Public key:  04ece141ea5eaa448cd5cabf7f4aeef7a529f5b140fb4e6d2840a142a9325f09801c844db4067b39a1a9cdb96d41f98c6abaf6f9f11cbe4793954b0f08e9e1e951

Wif:  5Jy8PwjawKaJASM2zsracU5cHEQ9FhHtq5cMrTrpKwsPsQjjyeN

Address:  186FdYTQQbU7KvaLrsticTgPzv6wfgpc8G

OpenSSL has dropped support for RIPEMD160, and which stops Hashlib from using it. In this case, we can use Pycryptodome to implement:

from Crypto.Hash import RIPEMD160
s="Hello"

h = RIPEMD160.new()
h.update(s.encode())
print (h.hexdigest())

RIPEMD160

While OpenSSL has dropped RIPEMD160, Libre OpenSSL still supports it. A test vector for RIPEMD is:

RIPEMD-160("The quick brown fox jumps over the lazy dog") =
 37f332f68db77bd9d7edd4969571ad671cf9dd3b

And an implementation using Libre OpenSSL is here:

https://asecuritysite.com/hash/ripemd

Conclusions

I appreciate this was a long article, but it needs to be, in order to show how well Satoshi did with his Bitcoin approach. For the selection of RIPEMD160, Satoshi wanted as small a public ID as possible. For RIPEMD160 rather than SHA-1, Satoshi perhaps wanted to mix-up the hashing methods — in case SHA-1 and SHA-256 were broken.

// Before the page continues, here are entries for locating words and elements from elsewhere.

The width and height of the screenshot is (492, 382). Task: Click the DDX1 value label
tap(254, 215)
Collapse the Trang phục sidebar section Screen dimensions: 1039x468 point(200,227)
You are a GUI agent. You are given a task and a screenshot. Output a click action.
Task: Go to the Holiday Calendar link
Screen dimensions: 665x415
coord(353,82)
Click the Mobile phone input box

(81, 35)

Satoshi dreamed, analysed, engineered, and implemented, and then stepped back to watch the machine in motion — and took no additional credit for it. Overall, Bitcoin is far from perfect but it broke the mould and started the rebuilding of cybersecurity and trust — in the way it should have been created.

Reference

[1] Dobbertin, H., Bosselaers, A., & Preneel, B. (1996, February). RIPEMD-160: A strengthened version of RIPEMD. In International Workshop on Fast Software Encryption (pp. 71–82). Berlin, Heidelberg: Springer Berlin Heidelberg.